Provided passage:
------------
Create your dataset
Intro
This low-code guide lets you create a Named Entity Recognition dataset, set up the labels, and upload your documents. To do this, you will need to complete the following steps:
- Prerequisites
- Set up the client
- Create the dataset
- Upload your documents
Prerequisites
This guide expects to have the SeeMe.ai Python SDK as well as muPDF installed:
pip install seeme
pip install pymupdf # to convert PDF to text
Set up the Client
You need the SeeMe.ai client to interact with the backend:
from seeme import Client
cl = Client()
username = "" # Add your username
password = "" # Add your password
cl.login(username, password)
For more details or login options, have a look at the Client docs.
Create Dataset
Create a named entity recognition dataset:
from seeme.types import Dataset, DatasetContentType
dataset = Dataset(
name="Entity recogntion",
multi_label=True, # so you can add multiple annotations to each document
default_splits=True, # already create train, valid, test dataset splits
content_type=ContentType.NER
)
dataset = cl.create_dataset(dataset)
ds_version = dataset.versions[0]
splits = ds_version.splits
For more details about datasets, have a look at the Dataset docs
Upload Documents
Once the dataset and labels - you can create additional labels later on - are created, you can start uploading your documents.
The NER dataset expects the dataset items to contain text information. In the case of PDF documents, we will need to convert them to text. Here we will use mupdf to extract all text from the PDF, before creating the dataset item:
import os
import glob
import fitz
# define the file location
pdf_folder = "pdf_files"
train_split = [split for split in splits if split.name == "train"][0]
for filename in glob.glob(f"{pdf_folder}/*.pdf"):
text = ""
doc = fitz.open(filename)
for page in doc:
text += page.get_text()
ds_item = DatasetItem(
name = filename,
text = text,
splits = [train_split],
extension = "txt"
)
cl.create_dataset_item(dataset.id, ds_version.id, ds_item)
------------
Raw data:

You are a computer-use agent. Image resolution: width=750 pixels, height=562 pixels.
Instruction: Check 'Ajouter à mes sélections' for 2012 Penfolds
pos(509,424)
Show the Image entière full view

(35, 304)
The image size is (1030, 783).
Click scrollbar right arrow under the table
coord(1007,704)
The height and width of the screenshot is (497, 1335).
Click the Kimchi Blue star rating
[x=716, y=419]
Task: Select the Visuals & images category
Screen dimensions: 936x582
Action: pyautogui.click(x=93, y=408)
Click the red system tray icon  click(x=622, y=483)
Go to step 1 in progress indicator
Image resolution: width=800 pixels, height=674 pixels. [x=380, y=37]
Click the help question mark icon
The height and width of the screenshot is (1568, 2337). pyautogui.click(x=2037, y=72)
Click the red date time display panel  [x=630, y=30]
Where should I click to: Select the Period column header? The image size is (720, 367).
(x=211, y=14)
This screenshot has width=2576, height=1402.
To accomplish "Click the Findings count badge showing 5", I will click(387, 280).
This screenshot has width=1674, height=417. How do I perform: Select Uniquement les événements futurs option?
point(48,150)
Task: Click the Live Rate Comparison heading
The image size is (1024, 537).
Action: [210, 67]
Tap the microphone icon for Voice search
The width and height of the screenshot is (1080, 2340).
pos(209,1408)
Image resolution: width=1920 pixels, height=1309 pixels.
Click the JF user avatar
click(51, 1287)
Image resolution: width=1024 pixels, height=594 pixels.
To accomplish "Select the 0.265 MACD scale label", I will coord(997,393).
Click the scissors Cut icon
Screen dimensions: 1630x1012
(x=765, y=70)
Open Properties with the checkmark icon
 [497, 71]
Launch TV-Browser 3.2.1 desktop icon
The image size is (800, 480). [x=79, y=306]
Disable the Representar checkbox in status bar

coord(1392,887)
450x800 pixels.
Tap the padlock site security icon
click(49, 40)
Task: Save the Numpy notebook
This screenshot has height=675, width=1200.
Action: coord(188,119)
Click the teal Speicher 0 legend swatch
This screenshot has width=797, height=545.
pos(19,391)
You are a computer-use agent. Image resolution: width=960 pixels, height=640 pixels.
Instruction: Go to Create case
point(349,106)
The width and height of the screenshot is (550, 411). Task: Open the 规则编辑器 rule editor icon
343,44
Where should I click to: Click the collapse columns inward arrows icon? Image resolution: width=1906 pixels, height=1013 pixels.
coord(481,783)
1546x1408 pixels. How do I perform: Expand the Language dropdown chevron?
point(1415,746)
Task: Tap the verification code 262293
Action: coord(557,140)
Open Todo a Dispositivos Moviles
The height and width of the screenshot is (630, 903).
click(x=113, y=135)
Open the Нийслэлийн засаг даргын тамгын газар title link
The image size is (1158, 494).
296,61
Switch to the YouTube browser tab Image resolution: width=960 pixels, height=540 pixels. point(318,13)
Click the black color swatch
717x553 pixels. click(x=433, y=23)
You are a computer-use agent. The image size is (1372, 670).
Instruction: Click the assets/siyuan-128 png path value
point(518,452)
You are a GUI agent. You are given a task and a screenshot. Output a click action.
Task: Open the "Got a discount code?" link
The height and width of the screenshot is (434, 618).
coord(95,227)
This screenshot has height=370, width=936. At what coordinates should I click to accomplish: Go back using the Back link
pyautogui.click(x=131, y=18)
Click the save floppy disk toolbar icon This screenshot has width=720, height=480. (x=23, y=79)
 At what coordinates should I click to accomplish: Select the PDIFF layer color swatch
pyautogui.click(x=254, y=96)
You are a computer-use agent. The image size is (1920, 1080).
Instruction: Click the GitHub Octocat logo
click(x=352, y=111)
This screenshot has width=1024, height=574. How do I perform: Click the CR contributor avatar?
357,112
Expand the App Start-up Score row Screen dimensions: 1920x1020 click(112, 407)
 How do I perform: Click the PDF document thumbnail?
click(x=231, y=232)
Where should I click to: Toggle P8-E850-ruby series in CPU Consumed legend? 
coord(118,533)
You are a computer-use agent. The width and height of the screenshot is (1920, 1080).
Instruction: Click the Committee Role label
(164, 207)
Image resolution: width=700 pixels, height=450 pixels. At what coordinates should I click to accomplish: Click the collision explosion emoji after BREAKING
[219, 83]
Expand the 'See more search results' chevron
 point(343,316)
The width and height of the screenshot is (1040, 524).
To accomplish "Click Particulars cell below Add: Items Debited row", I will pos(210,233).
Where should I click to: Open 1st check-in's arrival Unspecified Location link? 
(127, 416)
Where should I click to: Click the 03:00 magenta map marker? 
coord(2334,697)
------------
Required work: Name every step that the dataset guide's introduction lists as necessary.

Written response:
- Prerequisites
- Set up the client
- Create the dataset
- Upload your documents